What does confidence have to do with your job performance?

12.29.2020

If you think about the people you respect and admire, what is one thing they all have in common? They are likely confident. Often under-recognized, but correlated with personal and professional success is having a positive level of confidence in your abilities. Having confidence should not be confused with being arrogant. In fact, those two traits share less in common than you might think. Bonnie Marcus, executive career coach and Forbes.com contributor explains, “A lack of confidence can have a dramatic effect on your career,” she writes, “It will keep you in your comfort zone because that’s where you feel safe with little risk of failure.” 

So how do you know if you’re deficient when it comes to being confident, just right, or skewing toward pompous, and what can you do about it?

 

Assessing your confidence level

If you’re unsure about how you rank when it comes to your level of self-confidence, you can start by taking an assessment. This assessment, found on mindtools.com is a straightforward, fairly short exercise that will even give you context around what your results mean. In addition, it’s followed by helpful advice users can put to work if they’re not happy with their assessment results. 

You could also try seeing where you fall in the Rosenberg Self-Esteem-Scale.
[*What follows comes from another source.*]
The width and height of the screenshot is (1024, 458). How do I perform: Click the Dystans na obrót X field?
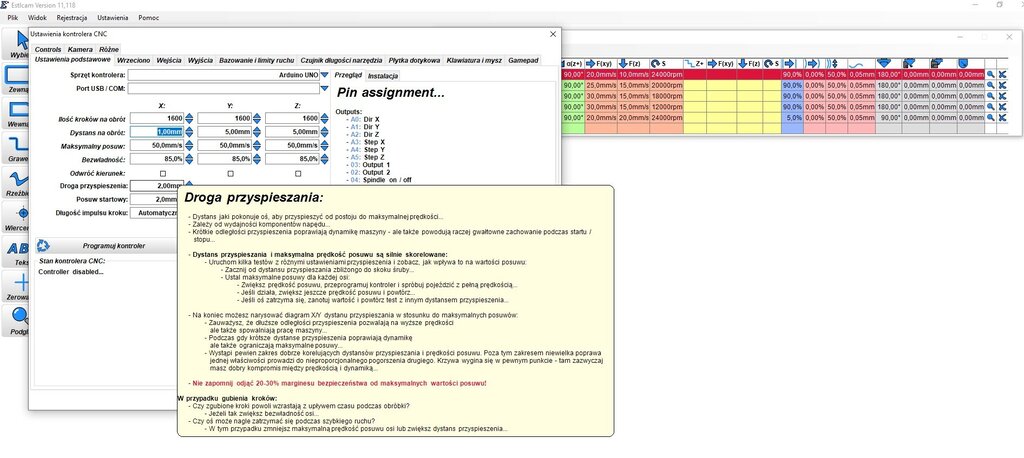pos(155,131)
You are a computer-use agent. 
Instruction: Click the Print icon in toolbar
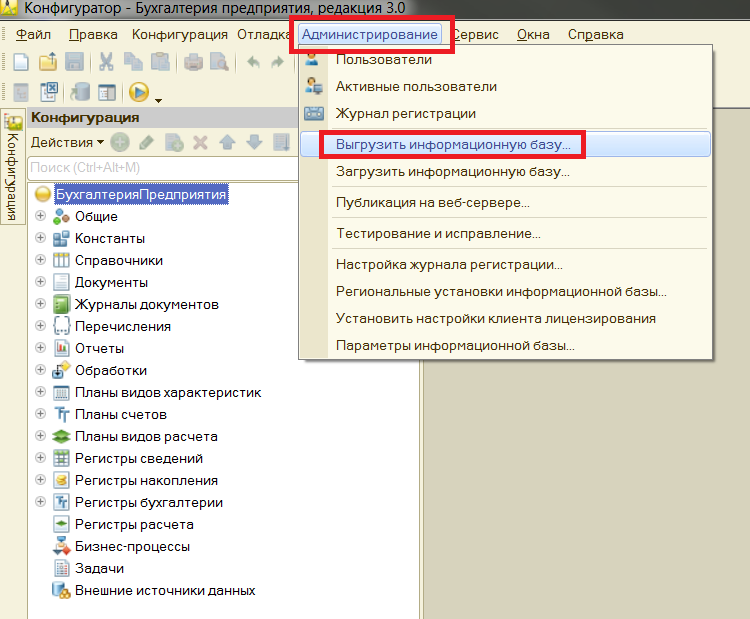194,62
Created in the 1960’s by Morris Rosdenberg, it is widely used by psychologists and sociologists, according to statisticsolutions.com, to gauge self-esteem levels.

 

What to do if you need a dose of humility. . .

If you find yourself in the “over-confident” category, Jessica Stillman, an inc.com contributor cites four tips from David Dunning, Cornell Psychologist, to avoid being seen as overestimating your talents or overvaluing your contributions. 

She suggests these four ideas to stop your overconfidence in its tracks:

  1. Always Be Learning
  2. Beware Beginnings
  3. Slow Down
  4. Know When to be Confident

 

How to improve your self confidence/ self-esteem

A quick Google search will give you all the advice you need on how to start on the path to positively changing how you feel about yourself. However, all the experts agree, there is no “quick fix, one-size-fits-all” solution, and you should choose exercises that you are likely to stick with. Here are 51 of them you can choose. As Chris Dunn, Founder & CEO of Skill Incubator explains, “Self-confidence is something that you learn to build up because the challenging world of business, and life in general, can deflate it.”

 

As with most things in life, too much confidence can cause you more issues than the benefits it can bring. Whereas, not having enough of it can leave you feeling stuck in your career, relationships and life in general. Building your self confidence takes time, a mindful commitment to improve it, and a regular assessment of how you’re feeling. However, you can improve it, and the investment you make in yourself will likely not only pay off for your mental health; in fact you may just find yourself getting that new job or promotion you didn’t believe was possible before you started going to work on your self-confidence.